WHITE PAPERAI Based Matching for Legal Entity Mastering


Machine Learning (ML) and artificial intelligence (AI) are revolutionary tools that are dominating the application space and are appearing in many aspects of our lives. Every financial institution stores multiple security master files from a multitude of vendors. Ensuring data quality and making decisions based upon best-in-class data sets, verifying the accuracy, and having the ability to impose overrides for proprietary company data sets is one of the most challenging problems firms face today. This white paper describes how we are using ML and AI to improve quality in legal entity (LE) matching for the investment banking industry.


West Highland’s (WHSS) Legal Entity Management (LEM) service via our Intelligent Data Platform (IDP), combines multiple data vendors into a single, aggregated feed, providing our clients with REST API access to multiple data points relating to pre-matched public and private entities from around the world.


These fields are defined according to client requirements and are typically ingested into their applications or customer relationship management (CRM) systems. IDP provides an intuitive administrative GUI front end for direct access to the data, enabling firms to manually override or adjust as the need arises.

The matching is performed using our sophisticated machine learning algorithm, allowing us to accurately match and dynamically link fields from traditional or alternate data sources. Each legal entity is assigned a unique WHSS ID.


Public and private LEs from different vendors are represented in different ways, from the name of the LE to the entity type, country of domicile and other attributes. This data can be prone to errors with differences in name, company legal structure, and other fields, with some vendors even providing additional comments as part of the name field. So, a fixed rules-based / fuzzy-logic approach does not always work reliably as all variations in attributes cannot be anticipated. An AI solution learns to identify matched entities in a more general way and is better at handling unforeseen or unexpected situations.

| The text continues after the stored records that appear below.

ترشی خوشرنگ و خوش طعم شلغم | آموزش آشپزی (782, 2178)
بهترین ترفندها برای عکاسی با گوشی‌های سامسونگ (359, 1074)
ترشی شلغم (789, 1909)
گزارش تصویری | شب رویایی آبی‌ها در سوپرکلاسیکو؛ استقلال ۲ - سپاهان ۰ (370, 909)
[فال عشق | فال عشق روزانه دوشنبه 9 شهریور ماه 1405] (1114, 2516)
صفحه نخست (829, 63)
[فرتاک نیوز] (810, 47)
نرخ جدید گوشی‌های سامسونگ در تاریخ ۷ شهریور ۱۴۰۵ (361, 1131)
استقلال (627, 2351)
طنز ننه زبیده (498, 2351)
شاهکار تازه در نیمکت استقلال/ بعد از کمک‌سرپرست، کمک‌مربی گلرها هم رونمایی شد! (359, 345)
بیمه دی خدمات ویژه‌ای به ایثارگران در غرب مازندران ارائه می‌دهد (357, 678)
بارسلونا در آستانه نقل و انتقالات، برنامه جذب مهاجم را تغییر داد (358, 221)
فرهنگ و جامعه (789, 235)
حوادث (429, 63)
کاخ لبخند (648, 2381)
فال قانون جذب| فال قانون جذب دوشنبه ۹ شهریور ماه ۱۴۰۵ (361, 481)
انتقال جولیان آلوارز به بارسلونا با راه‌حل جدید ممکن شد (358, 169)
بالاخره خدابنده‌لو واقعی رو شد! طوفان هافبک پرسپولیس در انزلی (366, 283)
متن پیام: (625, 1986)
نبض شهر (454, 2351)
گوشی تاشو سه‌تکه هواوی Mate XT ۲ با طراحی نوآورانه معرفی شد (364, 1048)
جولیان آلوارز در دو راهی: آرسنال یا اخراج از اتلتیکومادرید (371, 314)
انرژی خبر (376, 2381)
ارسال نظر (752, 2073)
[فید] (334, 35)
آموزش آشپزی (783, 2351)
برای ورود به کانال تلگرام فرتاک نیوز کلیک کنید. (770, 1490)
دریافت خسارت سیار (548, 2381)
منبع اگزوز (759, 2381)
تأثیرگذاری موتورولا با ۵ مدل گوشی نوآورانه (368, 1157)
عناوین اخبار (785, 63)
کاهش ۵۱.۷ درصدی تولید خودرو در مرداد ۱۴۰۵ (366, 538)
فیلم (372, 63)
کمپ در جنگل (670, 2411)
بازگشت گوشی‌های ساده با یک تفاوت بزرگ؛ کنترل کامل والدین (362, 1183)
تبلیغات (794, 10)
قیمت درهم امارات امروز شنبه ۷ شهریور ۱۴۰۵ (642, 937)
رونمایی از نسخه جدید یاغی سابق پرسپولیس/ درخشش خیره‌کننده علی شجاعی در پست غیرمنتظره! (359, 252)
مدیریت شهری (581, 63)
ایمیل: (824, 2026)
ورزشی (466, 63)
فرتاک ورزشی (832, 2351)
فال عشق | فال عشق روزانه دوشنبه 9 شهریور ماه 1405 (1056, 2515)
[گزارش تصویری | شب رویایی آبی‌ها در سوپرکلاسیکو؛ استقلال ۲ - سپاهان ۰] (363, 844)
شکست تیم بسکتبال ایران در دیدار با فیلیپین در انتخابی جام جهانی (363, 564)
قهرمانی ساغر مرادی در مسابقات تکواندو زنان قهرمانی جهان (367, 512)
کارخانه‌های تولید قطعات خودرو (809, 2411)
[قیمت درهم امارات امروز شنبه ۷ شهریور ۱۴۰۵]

We utilize AI to identify possible errors that we analyze and feed back to individual vendors for correction, ensuring a higher quality of reference data to our customers.


The AI is developed using the industry leading, and most popular framework – TensorFlow. It is Open Source, developed by Google and has become a favorite AI tool of the some of the top global companies. IDP is cloud based and therefore highly scalable.


We cleanse, normalize, and then convert all relevant attributes, that allow for a unique identification of a LE, into vectors, using the latest ML techniques and our proprietary algos. We also generate pseudo random data to create large training data sets. These data sets not only ensure a generalized solution but also ensure we have sufficient examples of all required attribute combinations.

The vectors are then presented to a deep learning AI neural network for training and verification. Once a robust and highly accurate solution is reached, the AI is further tested against never-before-seen data, and ultimately deployed for production use.

The neural network is monitored for accuracy, and will be re-trained as needed, e.g., as datasets are added, or significantly change.


IDP is designed from the ground up for scalability and ease of expansion, and so new data fields and vendor sources can be quickly on-boarded at low cost, depending on complexity. Additional API calls can also be rapidly added as needed.

WHSS subscribes to daily vendor feed updates (delta files). These are processed and entity changes are re-matched and available to the production feed before start of day.

There are a number of administrative functions available to manage IDP, which WHSS can perform on behalf of the client. These include:

  • LEs can be manually linked or unlinked.
  • AI matching thresholds can be defined and changed.
  • AI linked LEs can be overridden.
  • Possible AI identified vendor errors can be highlighted for analysis.
  • Changes to client LEs can be electronically communicated back to vendors on behalf of the client.

West Highland’s ML based matching solution represents the next generation of LE mastering capability, providing the benefits of higher accuracy to the client as well as more seamless integration of alternate and less well-structured data sources.


West Highland Support Services is a vendor-agnostic managed service provider, recognized globally as an industry authority and thought partner for market data, referential and professional services for over 20 years.

West Highland is referred to as “The Gold Standard” for managing, installing and architecting robust market data platforms. We continue to lead the industry with innovative tools and services that increase visibility, manage capacity and maximize uptime while reducing overall operating expense.